YOUR INSTRUCTIONS —
Would you print out every entry exactly as given?

BEGIN DATA FOR ANALYSIS

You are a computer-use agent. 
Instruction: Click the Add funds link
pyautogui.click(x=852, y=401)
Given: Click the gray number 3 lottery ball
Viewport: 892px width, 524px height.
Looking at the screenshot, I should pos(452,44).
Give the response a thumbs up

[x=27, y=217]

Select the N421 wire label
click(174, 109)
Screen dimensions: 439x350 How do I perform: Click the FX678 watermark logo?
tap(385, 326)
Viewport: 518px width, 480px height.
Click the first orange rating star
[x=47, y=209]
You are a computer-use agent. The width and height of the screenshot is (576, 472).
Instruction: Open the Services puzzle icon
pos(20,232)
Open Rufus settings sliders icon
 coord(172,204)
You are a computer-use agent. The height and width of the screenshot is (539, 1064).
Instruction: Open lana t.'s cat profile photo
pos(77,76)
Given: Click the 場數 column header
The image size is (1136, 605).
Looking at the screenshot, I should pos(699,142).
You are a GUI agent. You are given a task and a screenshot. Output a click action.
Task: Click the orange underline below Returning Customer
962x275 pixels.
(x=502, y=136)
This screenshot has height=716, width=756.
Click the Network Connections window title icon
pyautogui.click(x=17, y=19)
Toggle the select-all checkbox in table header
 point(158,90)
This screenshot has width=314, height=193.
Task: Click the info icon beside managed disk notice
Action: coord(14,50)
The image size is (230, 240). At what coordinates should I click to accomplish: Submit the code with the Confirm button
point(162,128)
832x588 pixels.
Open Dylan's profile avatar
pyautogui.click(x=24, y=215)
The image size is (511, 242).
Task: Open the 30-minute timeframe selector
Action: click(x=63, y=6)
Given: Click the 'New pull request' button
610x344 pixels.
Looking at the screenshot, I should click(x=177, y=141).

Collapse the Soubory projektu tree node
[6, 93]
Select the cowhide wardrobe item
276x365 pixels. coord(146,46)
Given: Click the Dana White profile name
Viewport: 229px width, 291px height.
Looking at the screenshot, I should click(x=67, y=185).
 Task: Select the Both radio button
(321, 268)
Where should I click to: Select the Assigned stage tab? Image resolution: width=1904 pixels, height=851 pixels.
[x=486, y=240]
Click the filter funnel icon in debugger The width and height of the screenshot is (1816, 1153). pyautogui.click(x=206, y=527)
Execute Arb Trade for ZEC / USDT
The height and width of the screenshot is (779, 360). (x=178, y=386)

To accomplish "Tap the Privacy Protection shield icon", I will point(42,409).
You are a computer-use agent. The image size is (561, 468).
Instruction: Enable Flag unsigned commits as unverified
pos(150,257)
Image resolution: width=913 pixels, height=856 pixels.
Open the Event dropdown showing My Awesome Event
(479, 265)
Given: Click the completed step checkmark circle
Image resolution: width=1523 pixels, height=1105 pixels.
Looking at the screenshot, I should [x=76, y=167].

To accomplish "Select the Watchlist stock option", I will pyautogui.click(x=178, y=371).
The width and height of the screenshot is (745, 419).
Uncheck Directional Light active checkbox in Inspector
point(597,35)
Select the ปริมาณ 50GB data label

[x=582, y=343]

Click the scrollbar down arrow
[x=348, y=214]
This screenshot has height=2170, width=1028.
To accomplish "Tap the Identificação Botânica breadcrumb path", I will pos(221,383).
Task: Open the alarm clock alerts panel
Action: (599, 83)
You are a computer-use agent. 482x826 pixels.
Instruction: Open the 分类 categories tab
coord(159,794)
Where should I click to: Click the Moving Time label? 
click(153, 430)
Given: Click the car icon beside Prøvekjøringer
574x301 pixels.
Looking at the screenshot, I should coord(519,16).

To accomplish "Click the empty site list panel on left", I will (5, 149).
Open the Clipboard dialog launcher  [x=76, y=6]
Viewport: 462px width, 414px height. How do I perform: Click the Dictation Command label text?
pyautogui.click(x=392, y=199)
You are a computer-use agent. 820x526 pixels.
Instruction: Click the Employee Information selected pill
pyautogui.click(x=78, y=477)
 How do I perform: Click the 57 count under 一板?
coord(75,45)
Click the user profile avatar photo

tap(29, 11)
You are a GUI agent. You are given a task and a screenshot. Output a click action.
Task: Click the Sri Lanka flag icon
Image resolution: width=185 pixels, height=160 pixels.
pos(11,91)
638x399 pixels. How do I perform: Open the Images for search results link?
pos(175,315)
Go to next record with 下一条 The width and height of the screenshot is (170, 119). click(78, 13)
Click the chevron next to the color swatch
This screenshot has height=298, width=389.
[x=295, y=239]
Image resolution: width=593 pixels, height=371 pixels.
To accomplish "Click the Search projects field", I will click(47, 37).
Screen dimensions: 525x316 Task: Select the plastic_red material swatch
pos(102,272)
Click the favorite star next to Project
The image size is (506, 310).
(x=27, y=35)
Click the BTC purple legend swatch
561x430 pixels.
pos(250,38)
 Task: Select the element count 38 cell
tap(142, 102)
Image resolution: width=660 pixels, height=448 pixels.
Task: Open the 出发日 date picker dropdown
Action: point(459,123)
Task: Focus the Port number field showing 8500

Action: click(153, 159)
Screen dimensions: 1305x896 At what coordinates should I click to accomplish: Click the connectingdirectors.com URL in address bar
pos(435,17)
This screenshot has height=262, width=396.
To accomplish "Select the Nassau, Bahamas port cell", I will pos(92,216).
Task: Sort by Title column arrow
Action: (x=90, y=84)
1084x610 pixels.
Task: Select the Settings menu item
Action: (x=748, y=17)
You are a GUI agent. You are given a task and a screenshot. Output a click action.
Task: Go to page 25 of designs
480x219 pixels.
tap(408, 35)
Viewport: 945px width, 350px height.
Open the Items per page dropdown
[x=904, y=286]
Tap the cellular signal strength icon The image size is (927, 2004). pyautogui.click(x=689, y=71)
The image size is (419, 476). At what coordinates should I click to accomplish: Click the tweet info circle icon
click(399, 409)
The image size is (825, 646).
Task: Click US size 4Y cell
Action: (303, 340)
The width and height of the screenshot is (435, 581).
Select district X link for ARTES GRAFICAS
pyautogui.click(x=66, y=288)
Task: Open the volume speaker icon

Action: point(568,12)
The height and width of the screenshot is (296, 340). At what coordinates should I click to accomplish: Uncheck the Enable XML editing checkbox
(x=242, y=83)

END DATA FOR ANALYSIS

EXPECTED OUTPUT —
You are a computer-use agent. 
Instruction: Click the Add funds link
pyautogui.click(x=852, y=401)
Given: Click the gray number 3 lottery ball
Viewport: 892px width, 524px height.
Looking at the screenshot, I should pos(452,44).
Give the response a thumbs up

[x=27, y=217]

Select the N421 wire label
click(174, 109)
Screen dimensions: 439x350 How do I perform: Click the FX678 watermark logo?
tap(385, 326)
Viewport: 518px width, 480px height.
Click the first orange rating star
[x=47, y=209]
You are a computer-use agent. The width and height of the screenshot is (576, 472).
Instruction: Open the Services puzzle icon
pos(20,232)
Open Rufus settings sliders icon
 coord(172,204)
You are a computer-use agent. The height and width of the screenshot is (539, 1064).
Instruction: Open lana t.'s cat profile photo
pos(77,76)
Given: Click the 場數 column header
The image size is (1136, 605).
Looking at the screenshot, I should pos(699,142).
You are a GUI agent. You are given a task and a screenshot. Output a click action.
Task: Click the orange underline below Returning Customer
962x275 pixels.
(x=502, y=136)
This screenshot has height=716, width=756.
Click the Network Connections window title icon
pyautogui.click(x=17, y=19)
Toggle the select-all checkbox in table header
 point(158,90)
This screenshot has width=314, height=193.
Task: Click the info icon beside managed disk notice
Action: coord(14,50)
The image size is (230, 240). At what coordinates should I click to accomplish: Submit the code with the Confirm button
point(162,128)
832x588 pixels.
Open Dylan's profile avatar
pyautogui.click(x=24, y=215)
The image size is (511, 242).
Task: Open the 30-minute timeframe selector
Action: click(x=63, y=6)
Given: Click the 'New pull request' button
610x344 pixels.
Looking at the screenshot, I should click(x=177, y=141).

Collapse the Soubory projektu tree node
[6, 93]
Select the cowhide wardrobe item
276x365 pixels. coord(146,46)
Given: Click the Dana White profile name
Viewport: 229px width, 291px height.
Looking at the screenshot, I should click(x=67, y=185).
 Task: Select the Both radio button
(321, 268)
Where should I click to: Select the Assigned stage tab? Image resolution: width=1904 pixels, height=851 pixels.
[x=486, y=240]
Click the filter funnel icon in debugger The width and height of the screenshot is (1816, 1153). pyautogui.click(x=206, y=527)
Execute Arb Trade for ZEC / USDT
The height and width of the screenshot is (779, 360). (x=178, y=386)

To accomplish "Tap the Privacy Protection shield icon", I will point(42,409).
You are a computer-use agent. The image size is (561, 468).
Instruction: Enable Flag unsigned commits as unverified
pos(150,257)
Image resolution: width=913 pixels, height=856 pixels.
Open the Event dropdown showing My Awesome Event
(479, 265)
Given: Click the completed step checkmark circle
Image resolution: width=1523 pixels, height=1105 pixels.
Looking at the screenshot, I should [x=76, y=167].

To accomplish "Select the Watchlist stock option", I will pyautogui.click(x=178, y=371).
The width and height of the screenshot is (745, 419).
Uncheck Directional Light active checkbox in Inspector
point(597,35)
Select the ปริมาณ 50GB data label

[x=582, y=343]

Click the scrollbar down arrow
[x=348, y=214]
This screenshot has height=2170, width=1028.
To accomplish "Tap the Identificação Botânica breadcrumb path", I will pos(221,383).
Task: Open the alarm clock alerts panel
Action: (599, 83)
You are a computer-use agent. 482x826 pixels.
Instruction: Open the 分类 categories tab
coord(159,794)
Where should I click to: Click the Moving Time label? 
click(153, 430)
Given: Click the car icon beside Prøvekjøringer
574x301 pixels.
Looking at the screenshot, I should coord(519,16).

To accomplish "Click the empty site list panel on left", I will (5, 149).
Open the Clipboard dialog launcher  [x=76, y=6]
Viewport: 462px width, 414px height. How do I perform: Click the Dictation Command label text?
pyautogui.click(x=392, y=199)
You are a computer-use agent. 820x526 pixels.
Instruction: Click the Employee Information selected pill
pyautogui.click(x=78, y=477)
 How do I perform: Click the 57 count under 一板?
coord(75,45)
Click the user profile avatar photo

tap(29, 11)
You are a GUI agent. You are given a task and a screenshot. Output a click action.
Task: Click the Sri Lanka flag icon
Image resolution: width=185 pixels, height=160 pixels.
pos(11,91)
638x399 pixels. How do I perform: Open the Images for search results link?
pos(175,315)
Go to next record with 下一条 The width and height of the screenshot is (170, 119). click(78, 13)
Click the chevron next to the color swatch
This screenshot has height=298, width=389.
[x=295, y=239]
Image resolution: width=593 pixels, height=371 pixels.
To accomplish "Click the Search projects field", I will click(47, 37).
Screen dimensions: 525x316 Task: Select the plastic_red material swatch
pos(102,272)
Click the favorite star next to Project
The image size is (506, 310).
(x=27, y=35)
Click the BTC purple legend swatch
561x430 pixels.
pos(250,38)
 Task: Select the element count 38 cell
tap(142, 102)
Image resolution: width=660 pixels, height=448 pixels.
Task: Open the 出发日 date picker dropdown
Action: point(459,123)
Task: Focus the Port number field showing 8500

Action: click(153, 159)
Screen dimensions: 1305x896 At what coordinates should I click to accomplish: Click the connectingdirectors.com URL in address bar
pos(435,17)
This screenshot has height=262, width=396.
To accomplish "Select the Nassau, Bahamas port cell", I will pos(92,216).
Task: Sort by Title column arrow
Action: (x=90, y=84)
1084x610 pixels.
Task: Select the Settings menu item
Action: (x=748, y=17)
You are a GUI agent. You are given a task and a screenshot. Output a click action.
Task: Go to page 25 of designs
480x219 pixels.
tap(408, 35)
Viewport: 945px width, 350px height.
Open the Items per page dropdown
[x=904, y=286]
Tap the cellular signal strength icon The image size is (927, 2004). pyautogui.click(x=689, y=71)
The image size is (419, 476). At what coordinates should I click to accomplish: Click the tweet info circle icon
click(399, 409)
The image size is (825, 646).
Task: Click US size 4Y cell
Action: (303, 340)
The width and height of the screenshot is (435, 581).
Select district X link for ARTES GRAFICAS
pyautogui.click(x=66, y=288)
Task: Open the volume speaker icon

Action: point(568,12)
The height and width of the screenshot is (296, 340). At what coordinates should I click to accomplish: Uncheck the Enable XML editing checkbox
(x=242, y=83)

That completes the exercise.